Quando ripenso alle barre pubblicitarie mi ritrovo a fare un salto indietro nel tempo di quasi venti anni. Era periodo in cui le persone cominciavano ad avere internet a casa, in genere con connessioni a 56kb, era l’alba di un mondo nuovo dove ancora non esisteva Facebook, Instagram, TikTok, Youtube e quant’altro. La pubblicità aveva però già invaso questo mondo ed erano già molto diffusi i banner pubblicitari.

Suono che si sentiva quando si avviava la connessione internet Dial-up a 56k

I metodi di guadagno online non erano molto erano diffusissime le PTR. Le barre pubblicitarie furono un’idea forse poco brillante, in quanto si estinsero poi rapidamente, sicuramente troppo invasive, e molto poco redditizie.

Barre pubblicitarie

Come funzionano le barre pubblicitarie

Il sistema delle barre pubblicitarie è molto semplice, o forse dovremmo dire era molto semplice. Si scaricava ed installava un piccolissimo software, quando si cominciava la navigazione, si doveva aprire il programma che faceva comparire in alto nello schermo una barra con all’interno dei banner pubblicitari che si alternavano più o meno continuamente. Ogni ora di navigazione si guadagnava alcuni centesimi che si potevano poi riscuotere raggiunto il payout.

Oddio quanti problemi!

Con le barre pubblicitarie, oltre a guadagnare pochissimo i problemi erano diversi, allora internet si collegava tramite linea telefonica, quindi quando internet era accesso il telefono non funzionava. I cellulari quasi non esistevano, quindi ore di navigazione voleva dire ore in cui non essere reperibile. Altro problema era che se per un po’ di secondi non muovevi il mouse, oppure non scrivevi i guadagni si bloccavano, quindi non era nemmeno possibile lasciare acceso internet ed andarsene.

I problemi più grandi erano però altri, la barra consumava un po’ della banda che era già ridotta ai minimi in quanto seppur il modem era a 56kb navigare a quella velocità era utopia. Altro problema è che era fastidiosa e invasiva. Gli schermi avevano bassa risoluzione, ed occupava una bella fetta di monitor.

Il boom di Eurobarre

Una barra ebbe comunque molto successo. Eurobarre sfruttò anche la diffusione della linea ADSL che non andava più a mettere fuori uso la linea telefonica ed era nettamente più veloce della precedente Dial-up.

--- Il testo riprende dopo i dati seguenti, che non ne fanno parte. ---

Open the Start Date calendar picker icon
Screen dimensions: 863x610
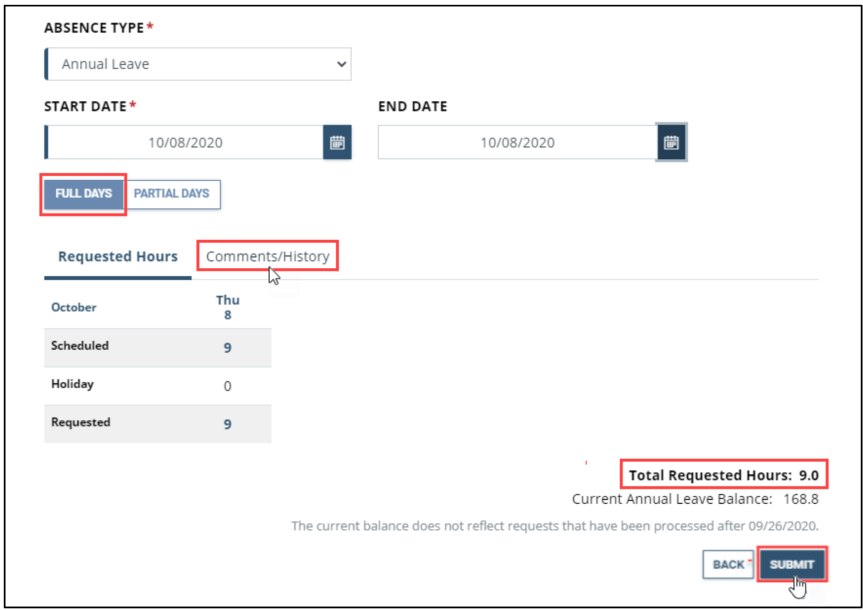[x=337, y=142]
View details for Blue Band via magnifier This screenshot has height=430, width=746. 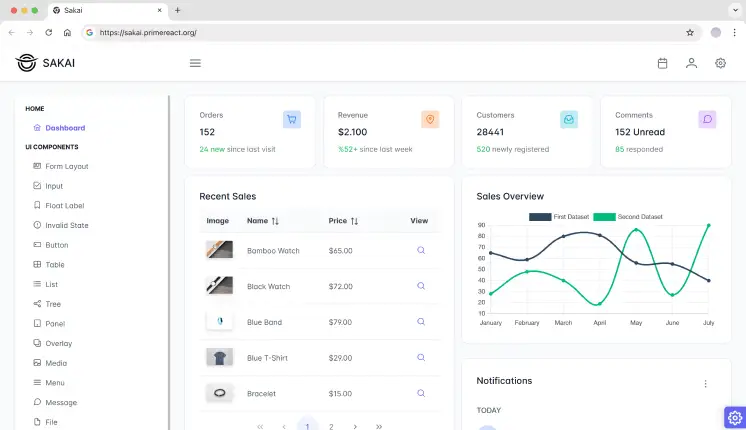coord(421,322)
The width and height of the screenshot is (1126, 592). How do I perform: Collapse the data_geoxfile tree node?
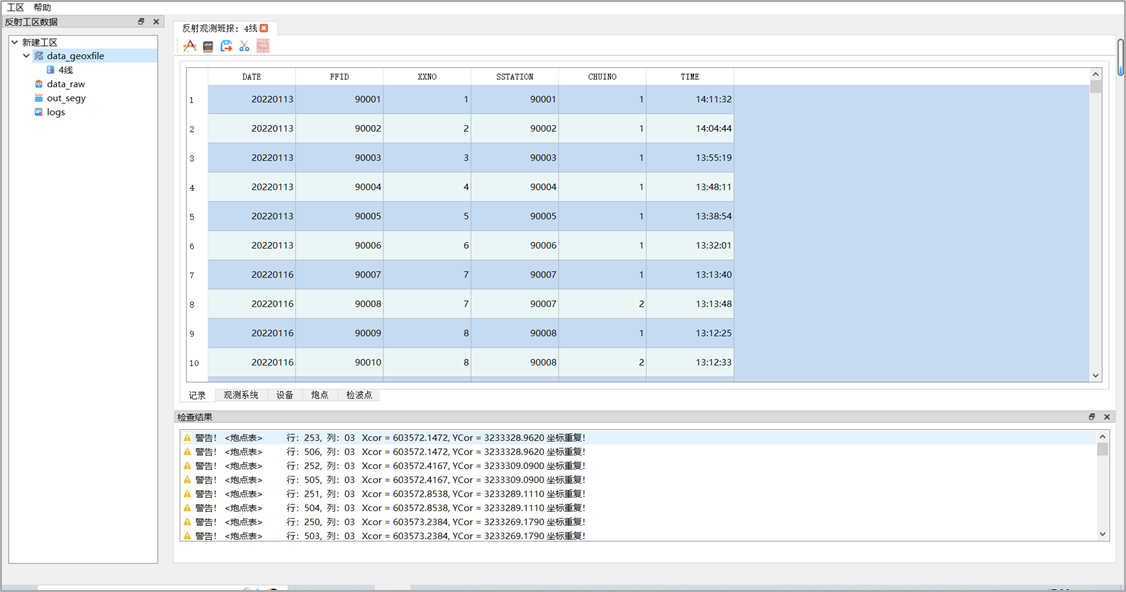coord(26,57)
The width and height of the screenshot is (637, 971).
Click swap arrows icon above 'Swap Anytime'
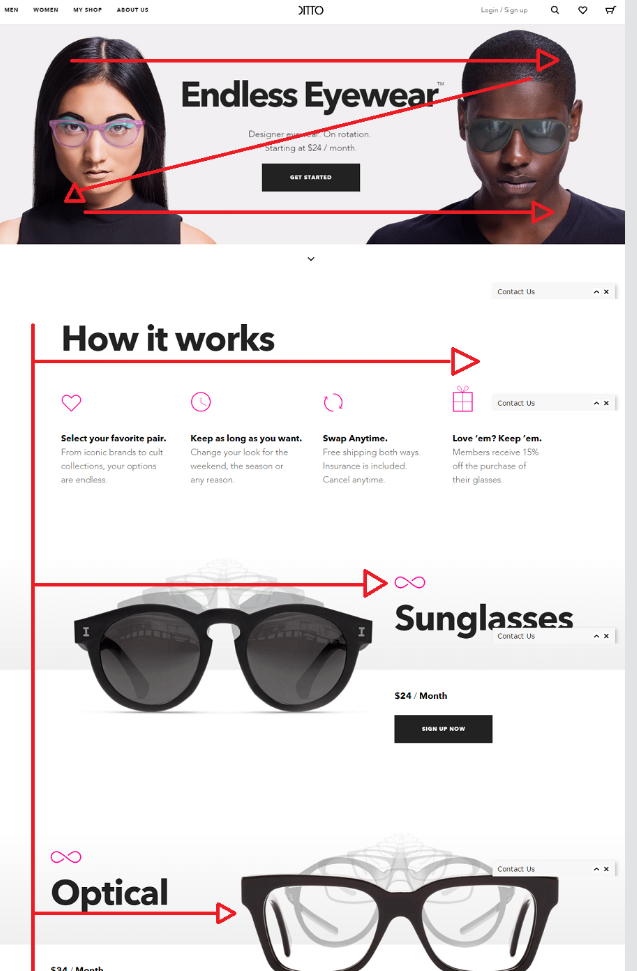click(333, 402)
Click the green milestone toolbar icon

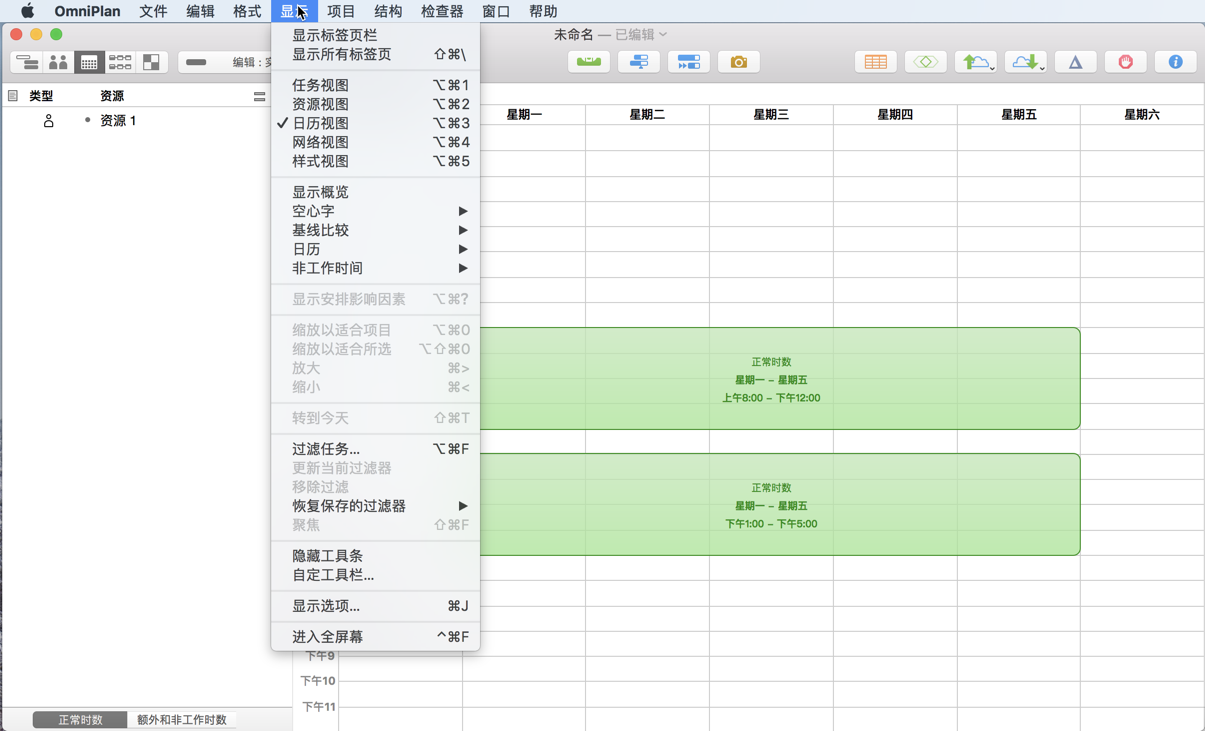click(588, 61)
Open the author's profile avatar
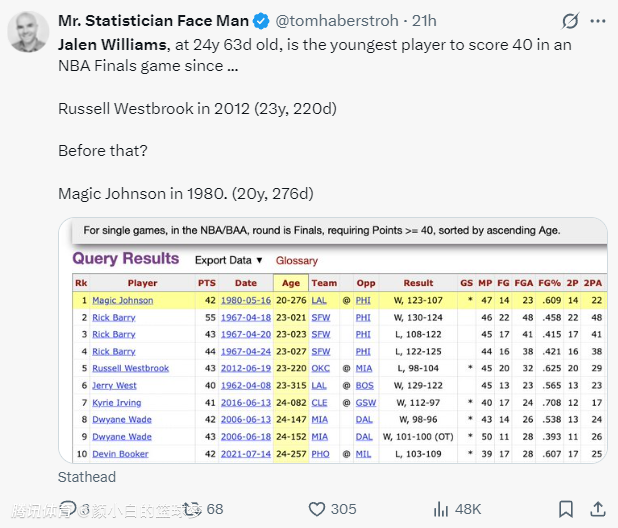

Il successo fu però in gran parte dovuto al programma di affiliazione. Se invitavi degli amici guadagnavi una cifra aggiuntiva in base a quanto loro guadagnavano con la barra. Tutti quindi invitavano amici, non utilizzavano più la barra e speravano nei guadagni dei loro figliocci, a loro volta i figliocci si stufavano presto della barra e cercavano altri figliocci che la utilizzassero con il programma di affiliazione. Il risultato fu che Eurobarre divenne popolarissima, ma nessuno la utilizzava sperando che gli amici lo facessero per loro.

barre pubblicitarie
Eurobarre

E così si estinse, un bel giorno chiuse, e come succede sempre in questi casi chi non raggiunse mai il payout non ebbe mai i soldi.

Era l’ottobre del 2010 e finiva così un mito che durava almeno dal 2003 e probabilmente anche da prima.

Se scrivi Eurobarre su Google troverai residui preistorici di internet, siti spartani realizzati con tecnologie di venti anni fa dove si consiglia di iscriversi ad Eurobarre con tanto di link.

Link affiliazione Eurobarre – reperto archeologico

Conclusioni sulle barre pubblicitarie

Come metodo di guadagno online non è mai stato il massimo, anzi, ha avuto il suo massimo splendore intorno al 2005/2006 per poi sparire. Al momento è quasi impossibile trovarne di attive, quindi non resta che provare altro.